(Data supplied)

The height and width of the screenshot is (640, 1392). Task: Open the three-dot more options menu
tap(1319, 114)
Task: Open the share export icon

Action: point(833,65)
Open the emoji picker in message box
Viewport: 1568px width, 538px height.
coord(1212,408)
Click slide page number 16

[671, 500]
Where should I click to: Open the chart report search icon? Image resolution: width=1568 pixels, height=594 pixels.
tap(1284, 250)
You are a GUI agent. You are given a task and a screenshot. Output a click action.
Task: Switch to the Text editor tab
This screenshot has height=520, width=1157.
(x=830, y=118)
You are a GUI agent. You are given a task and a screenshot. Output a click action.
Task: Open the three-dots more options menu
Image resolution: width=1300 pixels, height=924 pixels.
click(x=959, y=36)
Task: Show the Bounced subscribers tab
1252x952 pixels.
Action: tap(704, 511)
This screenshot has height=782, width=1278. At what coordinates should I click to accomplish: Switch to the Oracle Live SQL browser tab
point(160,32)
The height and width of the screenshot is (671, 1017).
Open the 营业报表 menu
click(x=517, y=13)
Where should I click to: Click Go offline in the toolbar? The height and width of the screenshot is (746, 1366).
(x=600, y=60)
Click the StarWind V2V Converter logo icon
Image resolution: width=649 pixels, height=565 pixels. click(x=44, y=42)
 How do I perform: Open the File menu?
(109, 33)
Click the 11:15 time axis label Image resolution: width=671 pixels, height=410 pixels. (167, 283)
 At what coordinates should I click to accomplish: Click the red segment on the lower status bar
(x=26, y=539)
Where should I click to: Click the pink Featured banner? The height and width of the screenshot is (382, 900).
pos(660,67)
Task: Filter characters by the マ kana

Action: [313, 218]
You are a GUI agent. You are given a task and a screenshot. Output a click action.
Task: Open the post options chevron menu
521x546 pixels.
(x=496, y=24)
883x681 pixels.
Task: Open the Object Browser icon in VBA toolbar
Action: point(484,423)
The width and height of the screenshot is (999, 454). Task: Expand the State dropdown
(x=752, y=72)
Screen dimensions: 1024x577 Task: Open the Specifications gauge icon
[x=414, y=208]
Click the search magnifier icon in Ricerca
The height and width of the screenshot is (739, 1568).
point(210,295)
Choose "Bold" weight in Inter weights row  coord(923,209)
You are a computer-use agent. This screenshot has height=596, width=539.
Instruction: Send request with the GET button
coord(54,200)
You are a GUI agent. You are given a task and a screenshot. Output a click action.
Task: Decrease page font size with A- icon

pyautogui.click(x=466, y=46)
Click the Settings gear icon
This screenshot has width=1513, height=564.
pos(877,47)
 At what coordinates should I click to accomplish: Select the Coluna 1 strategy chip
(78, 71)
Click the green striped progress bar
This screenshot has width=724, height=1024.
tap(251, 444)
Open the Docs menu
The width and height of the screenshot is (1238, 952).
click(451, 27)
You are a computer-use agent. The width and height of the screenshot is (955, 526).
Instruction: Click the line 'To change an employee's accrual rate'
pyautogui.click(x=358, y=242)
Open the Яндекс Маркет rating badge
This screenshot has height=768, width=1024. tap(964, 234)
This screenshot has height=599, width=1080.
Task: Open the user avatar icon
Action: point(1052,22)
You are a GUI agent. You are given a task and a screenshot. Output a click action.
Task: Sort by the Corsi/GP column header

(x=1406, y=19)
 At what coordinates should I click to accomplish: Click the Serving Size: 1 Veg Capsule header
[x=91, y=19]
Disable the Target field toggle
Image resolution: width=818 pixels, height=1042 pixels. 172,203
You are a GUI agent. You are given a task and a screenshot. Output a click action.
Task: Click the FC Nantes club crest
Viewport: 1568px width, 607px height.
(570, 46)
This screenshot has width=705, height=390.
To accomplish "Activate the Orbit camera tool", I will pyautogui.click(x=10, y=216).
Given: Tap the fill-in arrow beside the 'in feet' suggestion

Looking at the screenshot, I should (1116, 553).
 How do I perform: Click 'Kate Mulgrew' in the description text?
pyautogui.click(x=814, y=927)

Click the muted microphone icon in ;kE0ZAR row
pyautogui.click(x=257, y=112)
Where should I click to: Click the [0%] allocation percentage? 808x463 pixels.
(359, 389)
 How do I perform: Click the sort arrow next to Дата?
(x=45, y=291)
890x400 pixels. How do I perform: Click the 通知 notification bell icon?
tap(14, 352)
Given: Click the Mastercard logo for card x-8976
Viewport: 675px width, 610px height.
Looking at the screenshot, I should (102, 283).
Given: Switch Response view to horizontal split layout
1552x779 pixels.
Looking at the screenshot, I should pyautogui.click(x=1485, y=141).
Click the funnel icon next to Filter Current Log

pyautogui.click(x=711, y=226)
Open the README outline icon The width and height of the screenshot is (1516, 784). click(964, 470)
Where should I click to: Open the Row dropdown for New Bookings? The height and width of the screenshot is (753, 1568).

(End Data supplied)

§ **Action item**: Reproduce all the records. Keep them exact, please.

§ **Response area**:
The height and width of the screenshot is (640, 1392). Task: Open the three-dot more options menu
tap(1319, 114)
Task: Open the share export icon

Action: point(833,65)
Open the emoji picker in message box
Viewport: 1568px width, 538px height.
coord(1212,408)
Click slide page number 16

[671, 500]
Where should I click to: Open the chart report search icon? Image resolution: width=1568 pixels, height=594 pixels.
tap(1284, 250)
You are a GUI agent. You are given a task and a screenshot. Output a click action.
Task: Switch to the Text editor tab
This screenshot has height=520, width=1157.
(x=830, y=118)
You are a GUI agent. You are given a task and a screenshot. Output a click action.
Task: Open the three-dots more options menu
Image resolution: width=1300 pixels, height=924 pixels.
click(x=959, y=36)
Task: Show the Bounced subscribers tab
1252x952 pixels.
Action: tap(704, 511)
This screenshot has height=782, width=1278. At what coordinates should I click to accomplish: Switch to the Oracle Live SQL browser tab
point(160,32)
The height and width of the screenshot is (671, 1017).
Open the 营业报表 menu
click(x=517, y=13)
Where should I click to: Click Go offline in the toolbar? The height and width of the screenshot is (746, 1366).
(x=600, y=60)
Click the StarWind V2V Converter logo icon
Image resolution: width=649 pixels, height=565 pixels. click(x=44, y=42)
 How do I perform: Open the File menu?
(109, 33)
Click the 11:15 time axis label Image resolution: width=671 pixels, height=410 pixels. (167, 283)
 At what coordinates should I click to accomplish: Click the red segment on the lower status bar
(x=26, y=539)
Where should I click to: Click the pink Featured banner? The height and width of the screenshot is (382, 900).
pos(660,67)
Task: Filter characters by the マ kana

Action: [313, 218]
You are a GUI agent. You are given a task and a screenshot. Output a click action.
Task: Open the post options chevron menu
521x546 pixels.
(x=496, y=24)
883x681 pixels.
Task: Open the Object Browser icon in VBA toolbar
Action: point(484,423)
The width and height of the screenshot is (999, 454). Task: Expand the State dropdown
(x=752, y=72)
Screen dimensions: 1024x577 Task: Open the Specifications gauge icon
[x=414, y=208]
Click the search magnifier icon in Ricerca
The height and width of the screenshot is (739, 1568).
point(210,295)
Choose "Bold" weight in Inter weights row  coord(923,209)
You are a computer-use agent. This screenshot has height=596, width=539.
Instruction: Send request with the GET button
coord(54,200)
You are a GUI agent. You are given a task and a screenshot. Output a click action.
Task: Decrease page font size with A- icon

pyautogui.click(x=466, y=46)
Click the Settings gear icon
This screenshot has width=1513, height=564.
pos(877,47)
 At what coordinates should I click to accomplish: Select the Coluna 1 strategy chip
(78, 71)
Click the green striped progress bar
This screenshot has width=724, height=1024.
tap(251, 444)
Open the Docs menu
The width and height of the screenshot is (1238, 952).
click(451, 27)
You are a computer-use agent. The width and height of the screenshot is (955, 526).
Instruction: Click the line 'To change an employee's accrual rate'
pyautogui.click(x=358, y=242)
Open the Яндекс Маркет rating badge
This screenshot has height=768, width=1024. tap(964, 234)
This screenshot has height=599, width=1080.
Task: Open the user avatar icon
Action: point(1052,22)
You are a GUI agent. You are given a task and a screenshot. Output a click action.
Task: Sort by the Corsi/GP column header

(x=1406, y=19)
 At what coordinates should I click to accomplish: Click the Serving Size: 1 Veg Capsule header
[x=91, y=19]
Disable the Target field toggle
Image resolution: width=818 pixels, height=1042 pixels. 172,203
You are a GUI agent. You are given a task and a screenshot. Output a click action.
Task: Click the FC Nantes club crest
Viewport: 1568px width, 607px height.
(570, 46)
This screenshot has width=705, height=390.
To accomplish "Activate the Orbit camera tool", I will pyautogui.click(x=10, y=216).
Given: Tap the fill-in arrow beside the 'in feet' suggestion

Looking at the screenshot, I should (1116, 553).
 How do I perform: Click 'Kate Mulgrew' in the description text?
pyautogui.click(x=814, y=927)

Click the muted microphone icon in ;kE0ZAR row
pyautogui.click(x=257, y=112)
Where should I click to: Click the [0%] allocation percentage? 808x463 pixels.
(359, 389)
 How do I perform: Click the sort arrow next to Дата?
(x=45, y=291)
890x400 pixels. How do I perform: Click the 通知 notification bell icon?
tap(14, 352)
Given: Click the Mastercard logo for card x-8976
Viewport: 675px width, 610px height.
Looking at the screenshot, I should (102, 283).
Given: Switch Response view to horizontal split layout
1552x779 pixels.
Looking at the screenshot, I should pyautogui.click(x=1485, y=141).
Click the funnel icon next to Filter Current Log

pyautogui.click(x=711, y=226)
Open the README outline icon The width and height of the screenshot is (1516, 784). click(964, 470)
Where should I click to: Open the Row dropdown for New Bookings? The height and width of the screenshot is (753, 1568).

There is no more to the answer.